While Mr. Sharaa doesn’t see the current circumstances leading to a peace deal, he won’t hesitate to reach such an agreement if it “serves Syria and the region,” Mr. Qatish added. 

The announcement comes as the heads of Israel’s other neighbor, Lebanon, said Monday that they would accept an American plan that calls for complete disarmament of Hezbollah by the end of the year. The statements by Lebanon’s president, Joseph Aoun, and Prime Minister Nawaz Salam earned praise from Prime Minister Benjamin Netanyahu of Israel, who offered to conditionally reciprocate by implementing a phased withdrawal of Israeli Defense Forces from southern Lebanon, where troops have been stationed to ensure a cease-fire with Hezbollah. 
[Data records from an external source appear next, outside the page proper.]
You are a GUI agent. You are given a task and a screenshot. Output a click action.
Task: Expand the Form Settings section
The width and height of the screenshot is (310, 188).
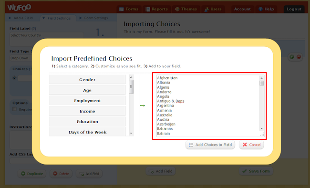pos(93,18)
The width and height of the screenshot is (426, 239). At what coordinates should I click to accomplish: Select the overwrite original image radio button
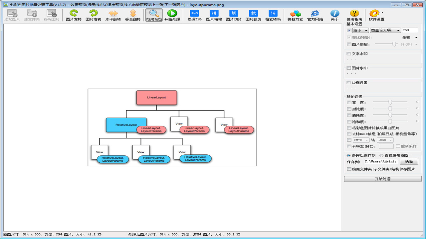[381, 155]
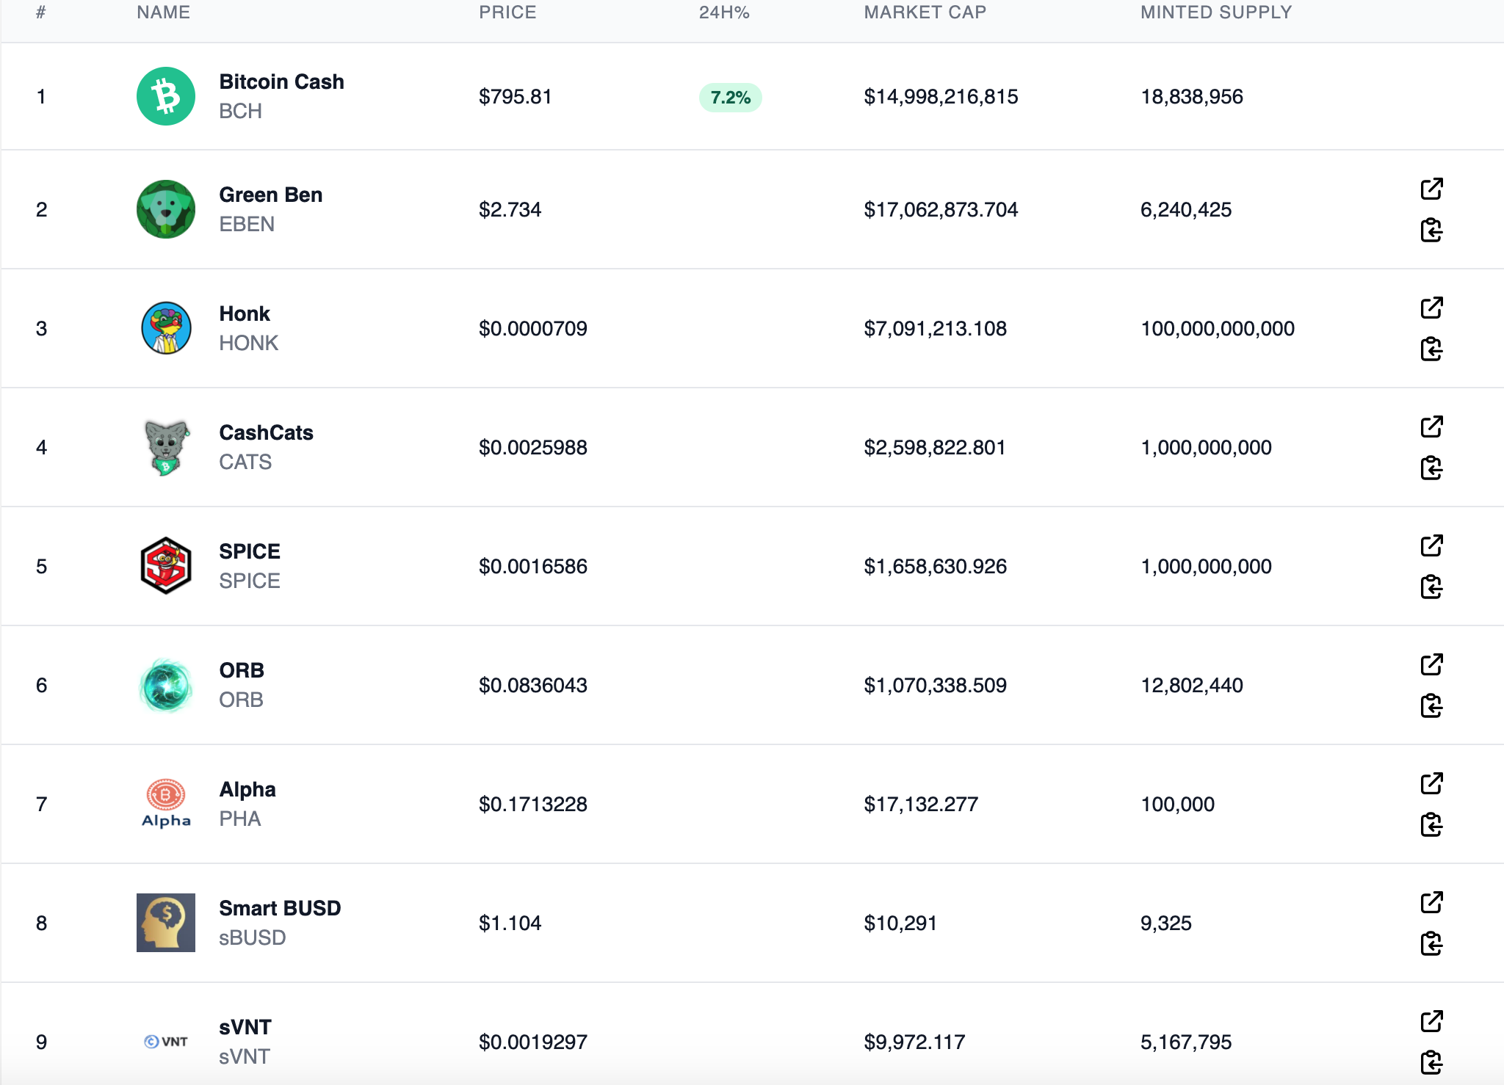Open external link icon for Honk
The height and width of the screenshot is (1085, 1504).
click(x=1431, y=308)

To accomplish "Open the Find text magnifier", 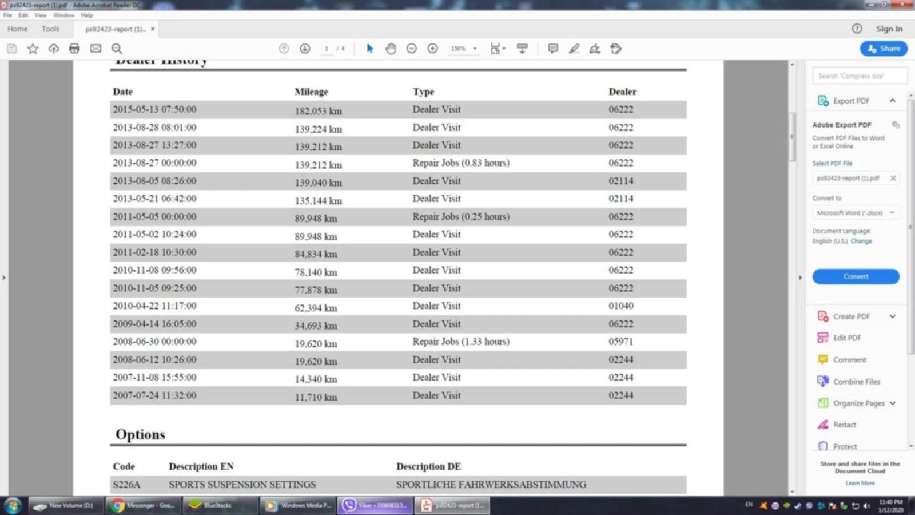I will [x=117, y=49].
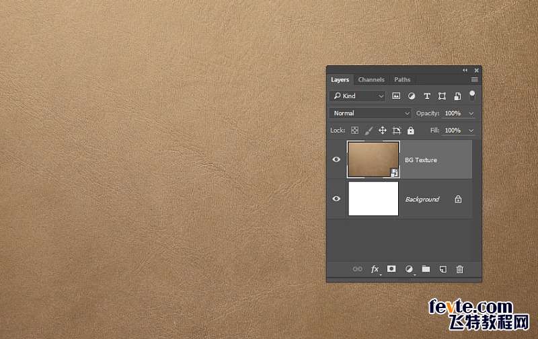This screenshot has width=538, height=339.
Task: Filter layers by type layer icon
Action: pos(427,96)
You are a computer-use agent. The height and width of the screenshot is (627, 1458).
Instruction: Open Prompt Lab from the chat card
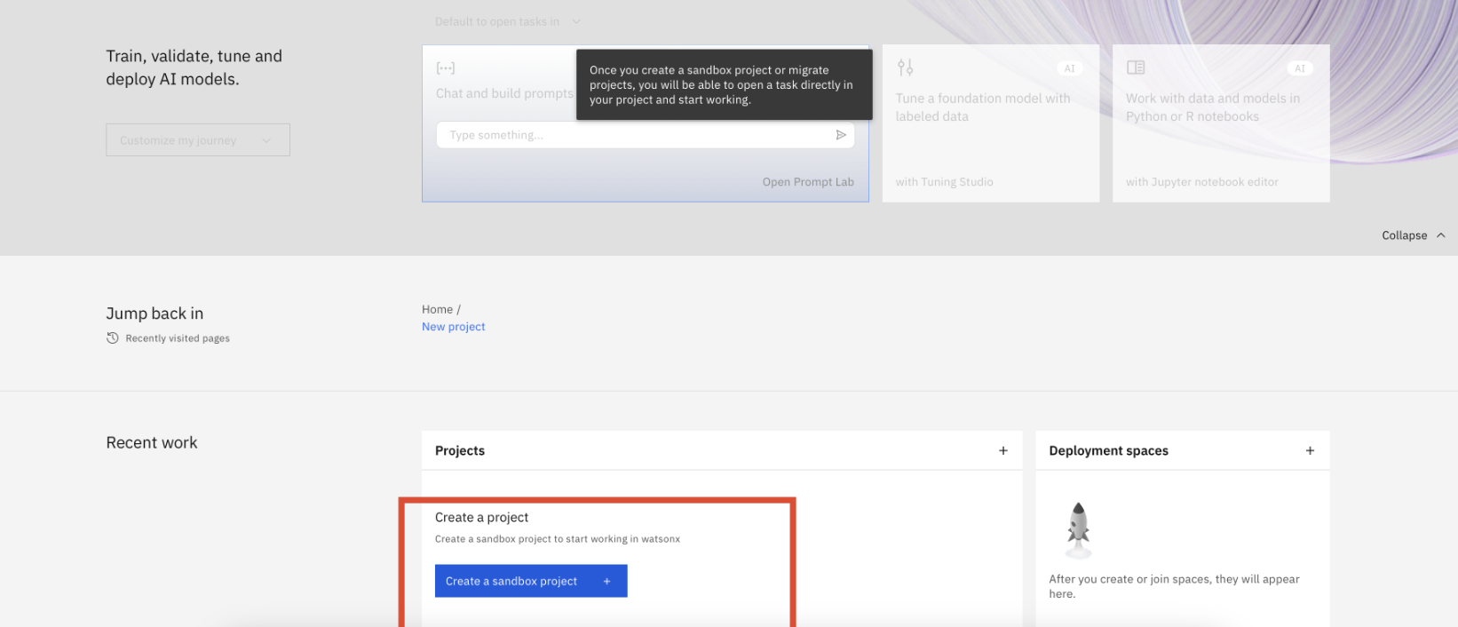(807, 182)
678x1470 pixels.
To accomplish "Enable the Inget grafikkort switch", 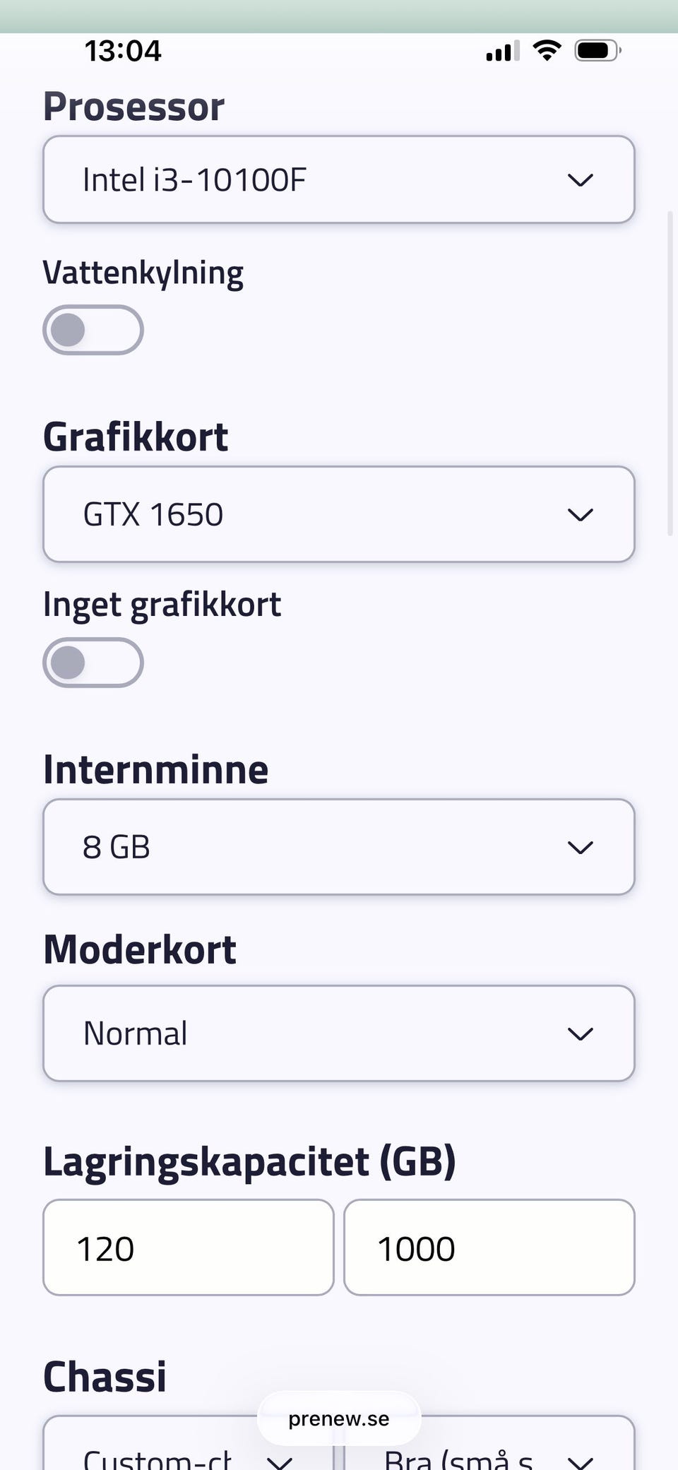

The Lebanese and Syrian statements followed a Sunday meeting between Mr. Netanyahu and an American envoy, Thomas Barrack, on Syria and Lebanon, according to Israeli media. Last week, Israel’s strategic affairs minister, Ron Dermer, met with Syria’s foreign minister, Asaad al-Shibani, at Paris for discussions on a security agreement. 

Following the toppling of President Bashar al-Assad in December of last year, Israel took control of the border region, fortifying the 1974 buffer zone as well as the Syrian-controlled Mount Hermon. At the time, Mr. Netanyahu said that Israel would not allow jihadists to threaten its borders by letting Mr. Sharaa’s forces fill the vacuum left by Mr. Assad’s forces. 

“This deployment is temporary until a force that is committed to the 1974 agreement can be established and security on our border can be guaranteed,” Mr. Netanyahu’s office said at the time. 

Israeli forces entered Syrian territory as recently as Saturday overnight to clear the area of weapons. The IDF said that during simultaneous searches at various locations in southern Syria, Israeli troops “located several weapons storage facilities where RPG missiles, explosive devices, AK-47 rifles, and large amounts of ammunition were hidden. All of the findings were confiscated by the troops.”

The Israeli army has also launched hundreds of airstrikes against military bases and equipment left by Mr. Assad, including chemical weapons, helicopters, and missile depots. 

In July, the Israeli army attacked Mr. Sharaa’s forces near the Druze city of Sweida as the minority was facing violent crackdowns following a dispute with nearby Bedouin tribes. The Israeli air force also hit the Syrian defense ministry headquarters at Damascus as well as an area near the presidential palace. 

Israeli ministers at the time advocated for an assassination of Mr. Sharaa, whose forces committed massacres against the Druze minority, including summary executions. 

“We must not stand idly by in the face of the Islamo-Nazi terrorist regime run by Al Qaeda elements in suits. Sharaa is a terrorist. It’s better to eliminate him now,” the diaspora affairs minister, Amichai Chikli, said at the time. 

The national security minister, Itamar Ben-Gvir, also called on Mr. Sharaa to be assassinated: “We need to do one more thing: Eliminate al-Julani,” he said, referencing Mr. Sharaa’s nom de guerre. “Get rid of him. He’s a jihadist. Why are we letting him live?”